Housing market data reflects more pronounced improvement lately—and that’s good news for the economy, for credit union members, and for credit union operations.
Housing’s importance to the economy is undeniable, with a healthy housing market essential to robust economic growth.
Overall, housing accounts for nearly 20% of U.S. economic activity. Private residential investment, which includes construction of new single-family and multifamily structures, residential remodeling, production of manufactured homes, and brokers’ fees, averages roughly 5% of gross domestic product (GDP) historically.
Housing services (including renters’ gross rents, owners’ imputed rent, and utility payments) average roughly 13% of GDP.
In 2014, building an average single-family home kept 2.97 full-time workers employed for a full year, while building an average rental apartment generated 1.13 full-time full-year jobs.
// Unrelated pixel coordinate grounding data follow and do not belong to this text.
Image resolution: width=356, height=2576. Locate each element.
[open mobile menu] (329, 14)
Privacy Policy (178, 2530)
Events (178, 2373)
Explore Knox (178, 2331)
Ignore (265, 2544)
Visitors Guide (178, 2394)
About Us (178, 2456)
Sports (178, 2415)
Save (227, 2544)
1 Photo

Each $100,000 spent on remodeling activity generated 0.89 jobs on average, economists estimate.
Builders believe the housing market is in great shape, according to the National Association of Home Builders (NAHB) Housing Market Index. This is a monthly survey of builders who rate market conditions for the sale of new homes at the present time and in the next six months, as well as the traffic of prospective buyers of new homes.
The index, which stood at 53 in July 2014, rose to 58 at the start of 2015, and came in at 60 both in June and July this year. The last time the index hit this lofty level was in November 2005.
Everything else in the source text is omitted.